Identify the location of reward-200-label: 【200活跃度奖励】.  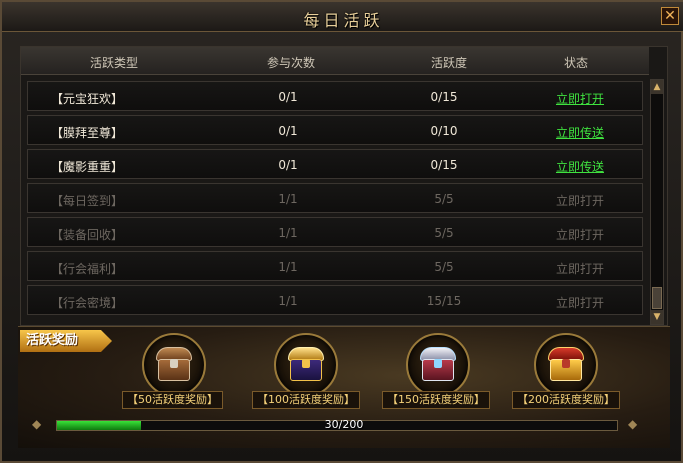
(566, 400).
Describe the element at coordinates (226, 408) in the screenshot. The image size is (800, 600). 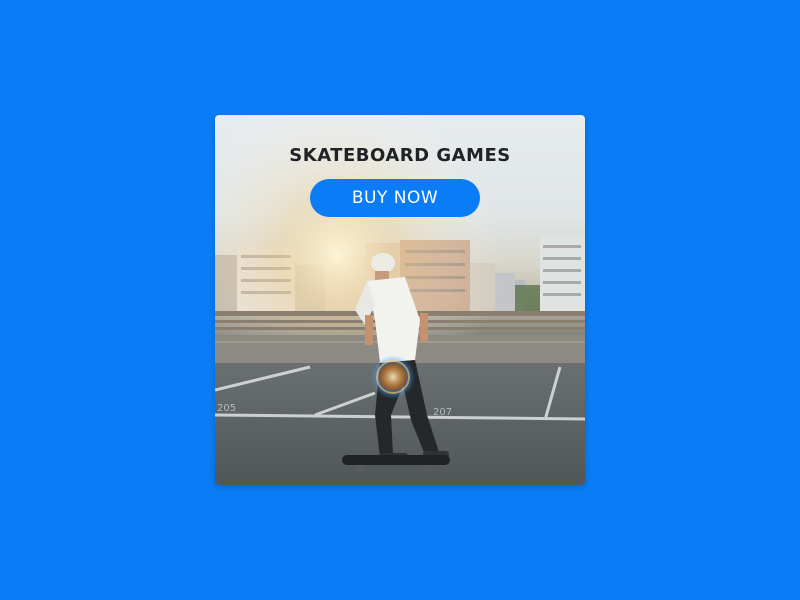
I see `parking-number-205: 205` at that location.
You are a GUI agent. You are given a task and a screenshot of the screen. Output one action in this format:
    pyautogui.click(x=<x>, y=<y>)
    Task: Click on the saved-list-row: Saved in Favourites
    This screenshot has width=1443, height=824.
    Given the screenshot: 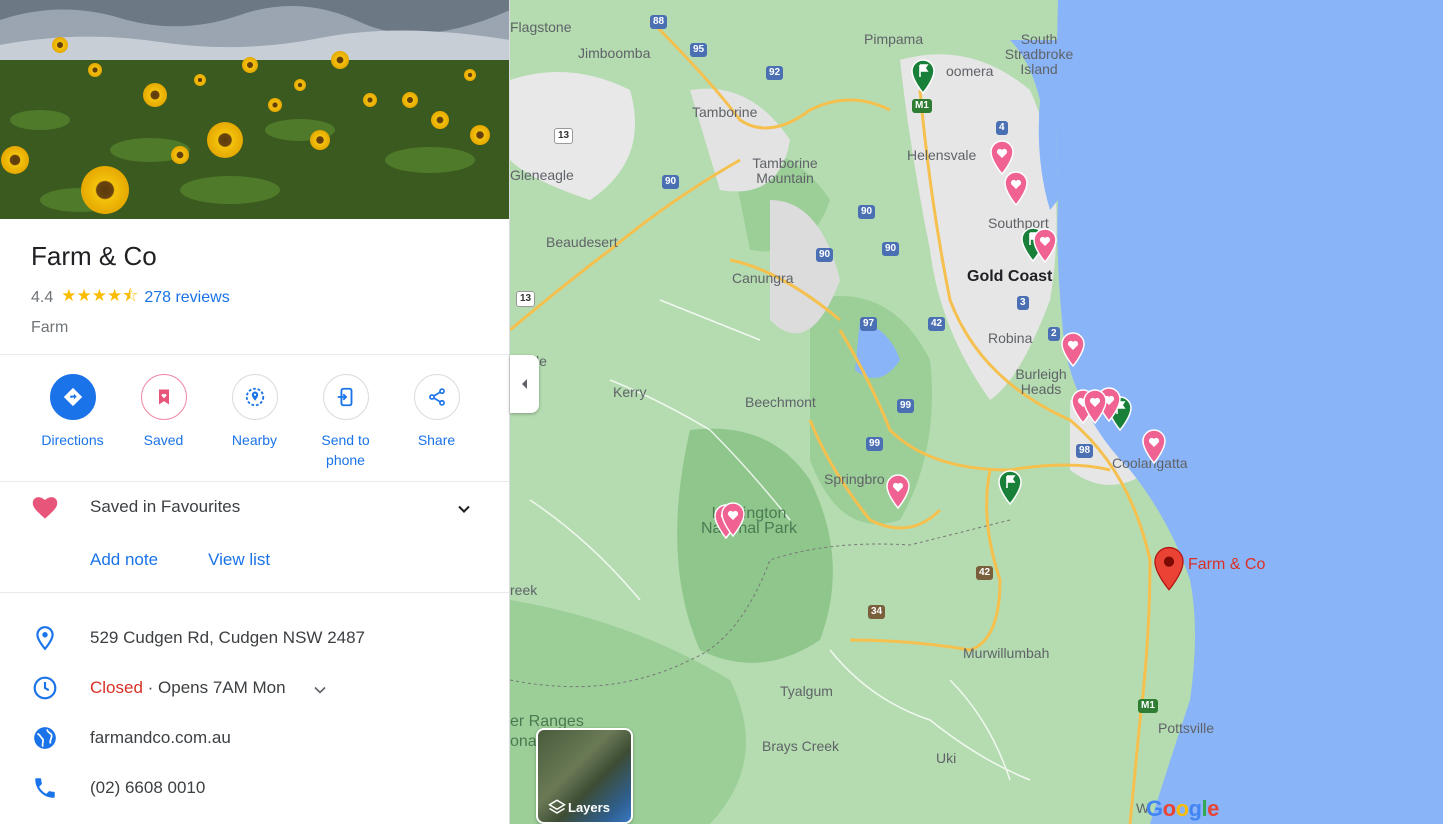 What is the action you would take?
    pyautogui.click(x=254, y=508)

● ● ● ●

• [TASK DIRECTIONS]: Format the entries from the start through the line containing "at that location." as a two-column CSV headed "prompt" and "response". Put each entry's text and its answer on one row, wrap every field in quotes, replace line breaks with spaces, and leave out the pictures.

• [SOLUTION BELOW]:
prompt,response
"Identify the location of reward-200-label: 【200活跃度奖励】.","(566, 400)."
"Describe the element at coordinates (226, 408) in the screenshot. The image size is (800, 600).","I see `parking-number-205: 205` at that location."